Thus endeth ‘Also Sprach Zarathustra’; very entertaining, I’ll grant that much, and it does address what I consider to be very important issues, and concerns with which I share. Christianity, with its values of good and evil, its belief in an afterlife for which evidence is lacking but for the sake of the pursuit of which an earthly existence is squandered; its distorted interpretation of the words and practices of Jesus (c. 4 BCE — c. 30/33 ACE), for which St. Paul, (c. 5 ACE — c. 64/67 ACE), and those who follow him, are largely responsible; how Christianity as practised compels people merely to believe as Jesus believed but not to act as Jesus acted, in particular by refusing to judge people, something that Christians do all the time; the problems, of which there are many, caused by institutionalized religion and the priestly class; the Christian emphasis upon a morality of pity, the assumption being that the world is afflicted with an inherent illness.

‘Pity’, Pierre Puvis de Chavannes, 1887

And the style by which Nietzsche chooses to address such issues includes sarcastic and negative comments directed towards Christian doctrine, a parodying of Christian teaching, a lighthearted imitation of the New Testament, and of the Platonic dialogues in its employment of natural phenomena as rhetorical and explanatory devices; frequent references to the Western literary and philosophical traditions, implicitly offering an interpretation of these traditions and of their problems; speeches on philosophical topics delivered through the character of Zarathustra, traditional prophet of Zoroastrianism, and that trade upon ambiguity and paradox; eschewing rational argument to support empirical claims, such as the denial of an afterlife, in favour of an aphoristic writing style (more so in ‘The Antichrist’); an unconventional style blurring the distinction between philosophy and literature; an affirmation of values without feeling the need to defend them, such as a love of one’s fate, expressed through the formulation of the doctrine of eternal recurrence; and an intentionally ironic writing style that perhaps gives vent to a recognized internal conflict of Nietzsche/Zarathustra’s, that is to say, a hatred of religious leaders while talking and behaving like one.
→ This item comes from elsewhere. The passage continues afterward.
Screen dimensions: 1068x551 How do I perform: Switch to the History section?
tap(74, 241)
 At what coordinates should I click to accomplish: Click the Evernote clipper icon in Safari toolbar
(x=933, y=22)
I will now demonstrate how it should be done, with a method more persuasive, systematic, logical, and detailed, and coming from Georg Wilhelm Friedrich Hegel, (1770–1831), in ‘The Phenomenology of Spirit’. This may initially strike you as odd; was not Hegel a Christian philosopher? Well, he has been identified as being so, but the evidence presented for such libel chiefly derives from his hostility towards the crude atheism that emerged from the Age of Enlightenment. Were Hegel around today we can be certain he would not be impressed either with Richard Dawkins, (1941 — ), or Christopher Hitchens, (1949–2011). Hegel has quite a distinctive conception of Christianity that undermines the Enlightenment critical commentary upon religious faith in which Christianity is accused of irrationalism, doubtful historical authenticity, and authoritarianism. In response Hegel incorporated components of the Enlightenment narrative into a revised conception of Christian doctrine whereby theism is so devised as to be in harmony with the very kind of humanism to which it is customarily opposed. The point, as always, is to subvert antitheses; in this case, Christian and humanist elements are to be brought together without undercutting either.

Gustave Moreau, ‘Jupiter and Semele’, 1894–1896. (Semele, Jupiter’s human lover, wished to see the god’s face. Jupiter granted her request, but she died overwhelmed by the dazzling vision)

Let us begin with Nietzsche’s diagnosis of nihilism which he saw as a widespread phenomenon of Western culture; being the unsystematic philosopher that he was he employed the term in multiple ways, with disparate meanings and connotations. But generally speaking, he characterized nihilism as a disparity between that which is wanted or valued and how the world actually functions; once it is discovered that the world lacks the objective value or meaning that it is desired to have, or for a long time believed to have had, crisis ensues for the individual, or the society, thus affected. And this characterizes modern times, according to Nietzsche, subsequent upon the decline of Christianity, an ideology that delivered a moral doctrine with intrinsic values, a belief in God, a justification of evil in the world, (all part of God’s grand scheme), a foundation for objective knowledge, and a preventative against the despair of meaninglessness. Christian ideology no longer serves, ‘not because we lived too far from it, rather because we lived too close’, said Nietzsche; it assumed for itself the interpretation rather than an interpretation, and its dissolution takes us beyond scepticism to an extreme wariness with regard to all meaning; although Nietzsche, while suggesting that it is still ongoing, believes that nihilism can be overcome; through amor fati, love of one’s fate, and so on.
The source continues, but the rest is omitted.